What to work on.
**1.** In the passage on intuition, list every kind of "chattering old recordings" that the writer names.
**2.** Copy the part of the passage on intuition that starts at "All that I have" and ends at "but I did).".

Excerpted passage.
All that I have learned about my 'intuition' boils down to this: if I don't have enough quiet and slow in my daily life to hear past the chattering old recordings of fear/ego/self-deprecation then my soul will start broadcasting its most urgent messages via my body. Little discomforts clamour for my attention and if I am not responsive to cause (rather than just symptoms) then the volume gets cranked up and static blurs the information coming to me in the form of chronic/serious illnesses.
Since I finally figured that out, and gathered the courage and resources to respond appropriately to my real needs, this has become a highly efficient form of communication (it took about 35 years of pointless suffering to get there but I did).

Material shown.

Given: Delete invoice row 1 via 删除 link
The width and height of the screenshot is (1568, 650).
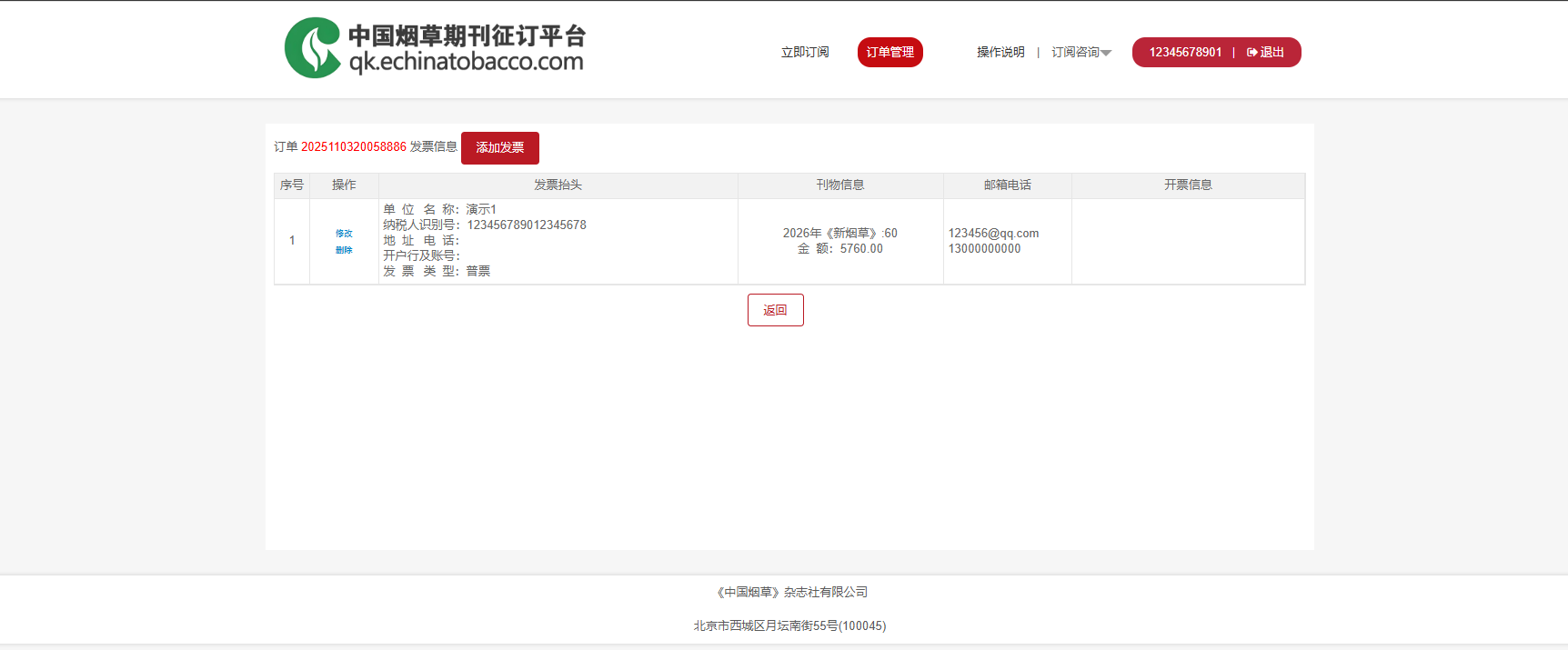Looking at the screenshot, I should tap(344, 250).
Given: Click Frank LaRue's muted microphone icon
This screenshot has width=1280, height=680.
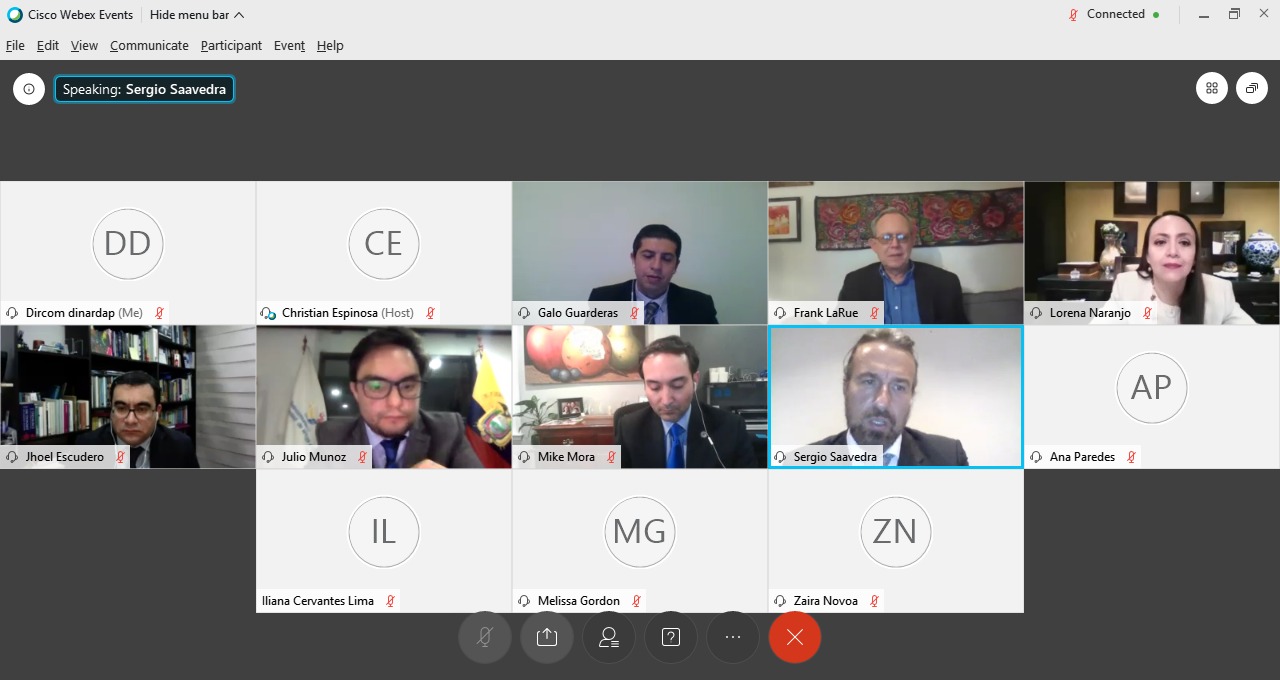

Completed exercise.
**1.** fear, ego, self-deprecation

**2.**
All that I have learned about my 'intuition' boils down to this: if I don't have enough quiet and slow in my daily life to hear past the chattering old recordings of fear/ego/self-deprecation then my soul will start broadcasting its most urgent messages via my body. Little discomforts clamour for my attention and if I am not responsive to cause (rather than just symptoms) then the volume gets cranked up and static blurs the information coming to me in the form of chronic/serious illnesses.
Since I finally figured that out, and gathered the courage and resources to respond appropriately to my real needs, this has become a highly efficient form of communication (it took about 35 years of pointless suffering to get there but I did).